Another interesting play in the NoHo Arts District, this time at the Lonny Chapman Theater.
By Carol Edger Germain
Gus Krieger’s “The Armadillo Necktie,” directed by Drina Durazo, is playing through July 31. It is a twisting and turning disjointed snake of a story, and that is a compliment!
The general premise is that Colonel Ulysses S. Armadillo (Bert Emmett) is still in Iraq at the Afghanistan border decades after the Iraq war ended because he has unfinished business – tracking down the unidentified assassins who murdered his wife. It appears that after all this time his focus on finishing his mission has blurred and he’s mostly just living the bizarre life he has created for himself and his fellow soldier/caretaker/rescuer, Buckley Dunham (Matt Calloway), a career soldier perhaps meant to retrieve the Colonel but who has settled into the position of assisting and maintaining the Colonel in his bizarre lifepath, meanwhile enjoying his “me time” by knitting.
Time and birthdays seem to march forward and backward at their own pace throughout the play, with the Colonel aging by a decade every time he has occasion to mention his age, a fluid scene jumping forward randomly, keeping the audience a bit off kilter (which I liked). Weaving in and out of Armadillo and Dunham’s world are the three other characters in the play: New York Times reporter Madeline Sainz (Jennifer Laks), photographer Bruce Walker (Morgan Lauff), and a local citizen named Aminah Abdul-Haleem Ali (Shanti Ashanti). The New York times staff members have allegedly been sent to interview the notorious Colonel Armadillo, although Bruce has a sub-mission as well, which opens an opportunity for Buckley Dunham to exercise his penchant for torture, creating some dark laughs with his torture contraption hooked to a car battery.

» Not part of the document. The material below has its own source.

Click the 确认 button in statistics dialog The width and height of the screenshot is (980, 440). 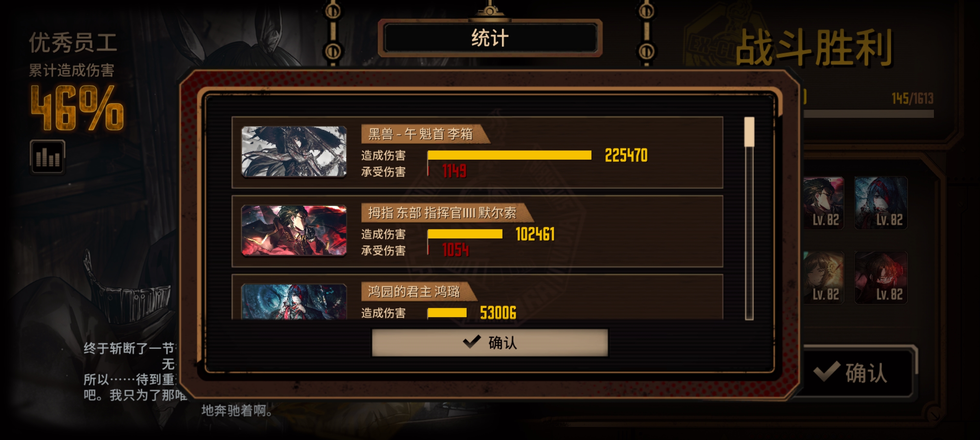pyautogui.click(x=490, y=343)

I got a number of good laughs from this dark story, from groaning chuckles to outright guffaws. Aminah’s mission is to get Armadillo to help her rescue her brother, and she employs an impossible ruse, but due to Armadillo’s deteriorating sense of logic and time, he buys it. And the title? I won’t spoil it, you’ll have to see the play to discover what an “Armadillo Necktie” is.